_TASK DETAILS_. Working from the records below, repeat exactly the lines starting at the line that contains "[Add Diet Soda Club to wish list] (131, 1685)" and ending at the line that contains "Don't Trust Fish [link] (98, 509)", inclusive.

_PROVIDED RECORDS_.
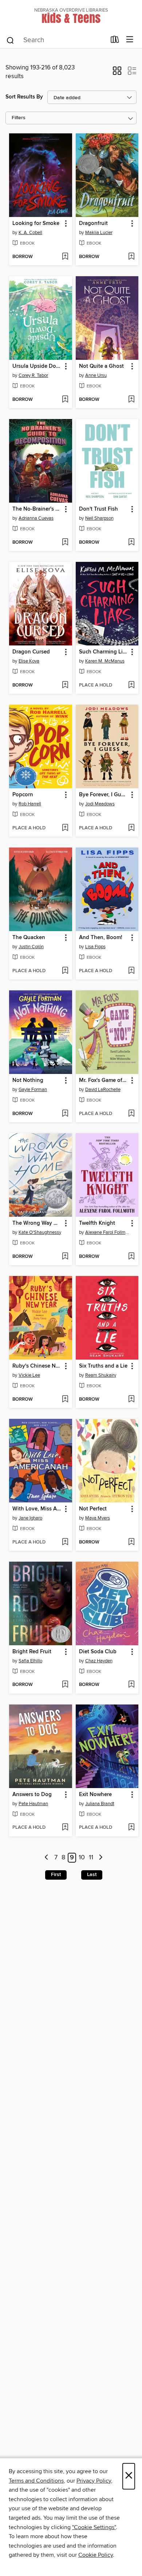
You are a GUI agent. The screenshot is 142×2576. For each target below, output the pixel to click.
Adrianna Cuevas (36, 518)
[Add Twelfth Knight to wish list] (131, 1256)
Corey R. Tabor (33, 375)
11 (91, 1858)
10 (82, 1858)
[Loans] (115, 41)
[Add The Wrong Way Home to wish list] (65, 1256)
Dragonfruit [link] (93, 223)
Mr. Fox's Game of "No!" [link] (104, 1080)
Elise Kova (29, 661)
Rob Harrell (30, 804)
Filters (18, 118)
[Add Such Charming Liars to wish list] (131, 685)
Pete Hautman (33, 1804)
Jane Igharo (30, 1518)
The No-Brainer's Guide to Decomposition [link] (37, 509)
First (56, 1874)
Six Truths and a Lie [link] (103, 1366)
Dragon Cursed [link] (31, 652)
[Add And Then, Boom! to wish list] (131, 971)
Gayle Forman (33, 1089)
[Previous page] (46, 1857)
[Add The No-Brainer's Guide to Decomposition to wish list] (65, 542)
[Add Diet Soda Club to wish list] (131, 1685)
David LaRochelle (103, 1089)
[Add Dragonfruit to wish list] (131, 257)
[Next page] (100, 1857)
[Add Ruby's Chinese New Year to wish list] (65, 1399)
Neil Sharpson (99, 518)
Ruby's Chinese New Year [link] (37, 1366)
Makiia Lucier (99, 233)
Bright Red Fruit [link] (31, 1652)
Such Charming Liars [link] (104, 652)
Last (91, 1874)
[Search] (10, 40)
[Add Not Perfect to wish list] (131, 1542)
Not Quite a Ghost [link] (101, 366)
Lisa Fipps (95, 947)
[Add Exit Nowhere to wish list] (131, 1827)
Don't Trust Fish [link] (98, 509)
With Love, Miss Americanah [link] (37, 1509)
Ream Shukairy (100, 1375)
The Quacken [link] (28, 937)
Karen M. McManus (105, 661)
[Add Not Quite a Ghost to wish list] (131, 399)
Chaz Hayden (99, 1661)
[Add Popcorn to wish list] (65, 828)
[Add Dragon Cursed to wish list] (65, 685)
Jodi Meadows (100, 804)
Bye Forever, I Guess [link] (104, 795)
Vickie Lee (29, 1375)
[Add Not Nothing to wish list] (65, 1114)
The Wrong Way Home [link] (37, 1223)
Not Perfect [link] (93, 1509)
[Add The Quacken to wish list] (65, 971)
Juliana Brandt (99, 1804)
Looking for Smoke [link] (35, 223)
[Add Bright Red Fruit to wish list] (65, 1685)
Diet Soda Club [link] (98, 1652)
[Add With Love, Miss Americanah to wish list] (65, 1542)
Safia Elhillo (30, 1661)
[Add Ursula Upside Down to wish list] (65, 399)
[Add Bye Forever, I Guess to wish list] (131, 828)
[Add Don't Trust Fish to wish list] (131, 542)
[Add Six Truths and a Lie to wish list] (131, 1399)
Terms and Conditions (36, 2480)
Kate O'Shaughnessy (40, 1232)
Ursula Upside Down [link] (37, 366)
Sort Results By (24, 96)
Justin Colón (31, 947)
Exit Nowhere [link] (95, 1794)
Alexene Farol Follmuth (108, 1232)
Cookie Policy (95, 2555)
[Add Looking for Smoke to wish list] (65, 257)
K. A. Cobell (30, 233)
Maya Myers (97, 1518)
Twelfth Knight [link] (97, 1223)
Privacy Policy (93, 2480)
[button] (117, 73)
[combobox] (56, 40)
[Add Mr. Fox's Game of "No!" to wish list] (131, 1114)
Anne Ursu (96, 375)
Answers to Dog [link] (32, 1794)
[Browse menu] (130, 40)
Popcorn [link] (22, 795)
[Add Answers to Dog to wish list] (65, 1827)
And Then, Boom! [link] (100, 937)
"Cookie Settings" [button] (94, 2527)
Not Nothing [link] (27, 1080)
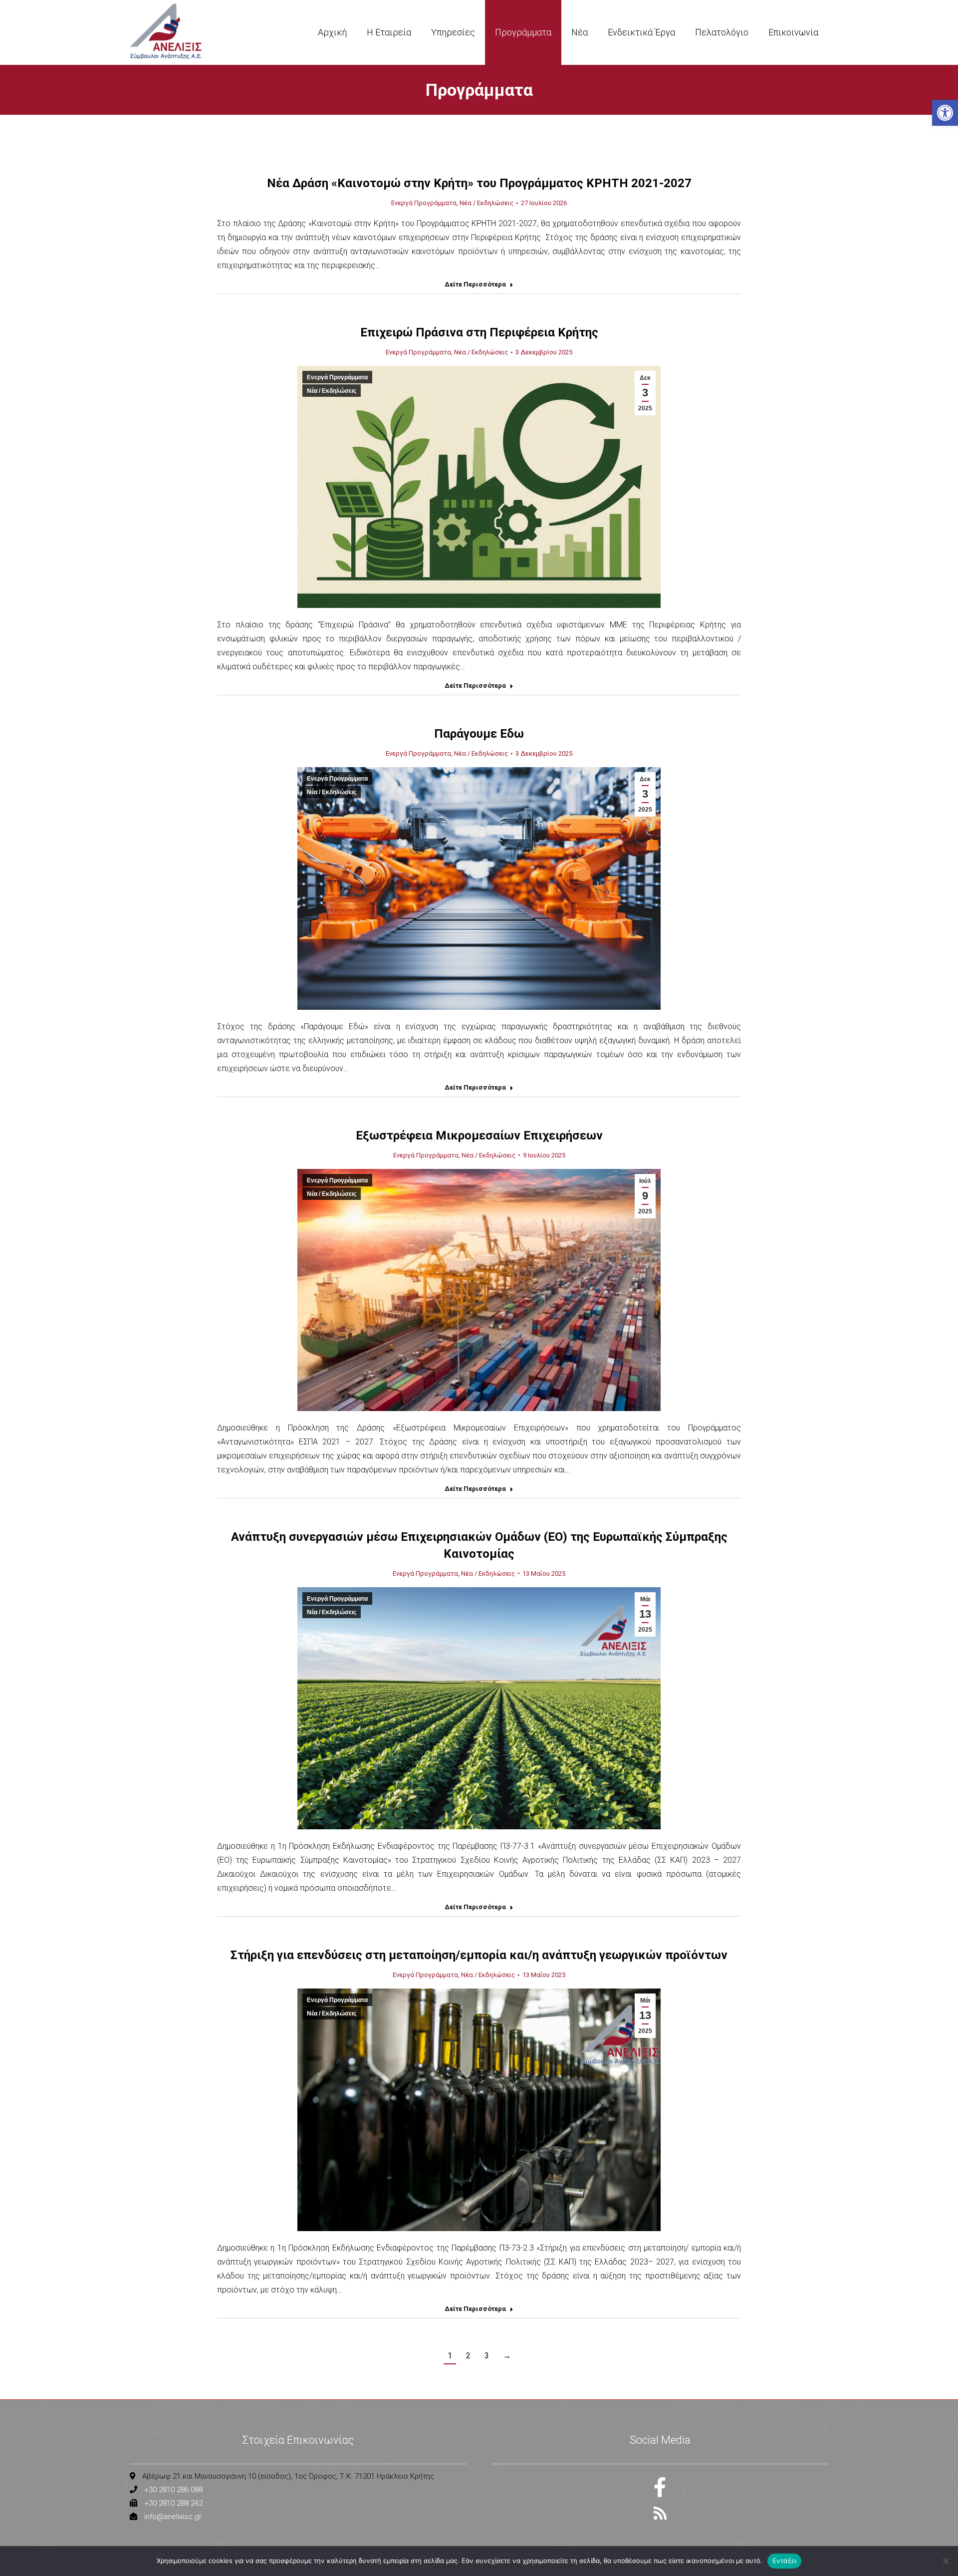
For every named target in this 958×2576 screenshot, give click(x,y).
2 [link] (468, 2355)
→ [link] (507, 2355)
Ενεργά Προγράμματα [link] (424, 203)
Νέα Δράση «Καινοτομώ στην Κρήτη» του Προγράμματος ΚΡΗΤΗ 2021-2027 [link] (479, 183)
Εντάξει (784, 2561)
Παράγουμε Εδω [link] (479, 734)
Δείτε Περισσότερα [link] (475, 284)
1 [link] (450, 2355)
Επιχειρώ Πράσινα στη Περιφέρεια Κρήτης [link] (479, 332)
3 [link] (486, 2355)
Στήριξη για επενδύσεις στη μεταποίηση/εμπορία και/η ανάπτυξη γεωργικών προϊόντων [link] (479, 1955)
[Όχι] (946, 2561)
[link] (945, 113)
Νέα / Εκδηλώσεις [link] (486, 203)
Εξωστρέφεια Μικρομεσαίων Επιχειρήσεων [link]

_ANSWER SPACE_.
[Add Diet Soda Club to wish list] (131, 1685)
David LaRochelle (103, 1089)
[Add Dragonfruit to wish list] (131, 257)
[Next page] (100, 1857)
[Add Ruby's Chinese New Year to wish list] (65, 1399)
Neil Sharpson (99, 518)
Ruby's Chinese New Year [link] (37, 1366)
Makiia Lucier (99, 233)
Bright Red Fruit [link] (31, 1652)
Such Charming Liars [link] (104, 652)
Last (91, 1874)
[Search] (10, 40)
[Add Not Perfect to wish list] (131, 1542)
Not Quite a Ghost [link] (101, 366)
Lisa Fipps (95, 947)
[Add Exit Nowhere to wish list] (131, 1827)
Don't Trust Fish [link] (98, 509)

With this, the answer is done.